(begin)

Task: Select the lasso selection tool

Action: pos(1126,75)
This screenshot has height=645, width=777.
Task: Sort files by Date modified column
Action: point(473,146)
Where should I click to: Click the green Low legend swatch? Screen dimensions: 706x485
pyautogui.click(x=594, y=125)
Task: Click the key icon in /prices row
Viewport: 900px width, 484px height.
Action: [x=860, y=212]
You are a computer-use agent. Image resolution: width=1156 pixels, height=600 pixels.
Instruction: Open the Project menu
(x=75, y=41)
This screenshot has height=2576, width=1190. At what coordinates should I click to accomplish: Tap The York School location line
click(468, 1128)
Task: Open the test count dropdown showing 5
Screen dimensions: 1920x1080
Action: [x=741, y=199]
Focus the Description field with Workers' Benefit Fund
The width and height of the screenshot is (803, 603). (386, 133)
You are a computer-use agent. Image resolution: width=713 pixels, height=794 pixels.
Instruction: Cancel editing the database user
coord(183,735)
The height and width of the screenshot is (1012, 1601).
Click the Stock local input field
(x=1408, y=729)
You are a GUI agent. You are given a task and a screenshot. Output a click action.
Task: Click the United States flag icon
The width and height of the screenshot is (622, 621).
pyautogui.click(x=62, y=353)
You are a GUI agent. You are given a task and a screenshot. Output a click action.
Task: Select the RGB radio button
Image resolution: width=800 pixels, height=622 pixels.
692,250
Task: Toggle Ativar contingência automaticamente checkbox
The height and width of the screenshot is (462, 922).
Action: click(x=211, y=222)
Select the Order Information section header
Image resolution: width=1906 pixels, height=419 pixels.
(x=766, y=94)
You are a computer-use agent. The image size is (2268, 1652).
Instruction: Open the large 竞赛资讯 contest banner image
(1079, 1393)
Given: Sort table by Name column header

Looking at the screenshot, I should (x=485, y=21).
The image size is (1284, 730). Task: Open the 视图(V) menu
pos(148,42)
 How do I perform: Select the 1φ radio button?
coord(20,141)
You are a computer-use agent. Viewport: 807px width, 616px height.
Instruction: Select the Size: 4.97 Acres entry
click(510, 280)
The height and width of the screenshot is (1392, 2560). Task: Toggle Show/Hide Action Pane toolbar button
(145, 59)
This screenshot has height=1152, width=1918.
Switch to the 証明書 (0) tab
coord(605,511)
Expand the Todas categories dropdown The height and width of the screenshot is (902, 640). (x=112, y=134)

(end)

## Do this
Express the records as a two-column CSV with the columns instruction and click, one row per record, and put each value in a single quoted field with line breaks replaced by spaces. Include only the records starting with the line containing "Where should I" and going on through the line containing "(x=75, y=41)".

## Task solution
instruction,click
"Where should I click to: Click the green Low legend swatch? Screen dimensions: 706x485","pyautogui.click(x=594, y=125)"
"Task: Click the key icon in /prices row Viewport: 900px width, 484px height.","Action: [x=860, y=212]"
"You are a computer-use agent. Image resolution: width=1156 pixels, height=600 pixels. Instruction: Open the Project menu","(x=75, y=41)"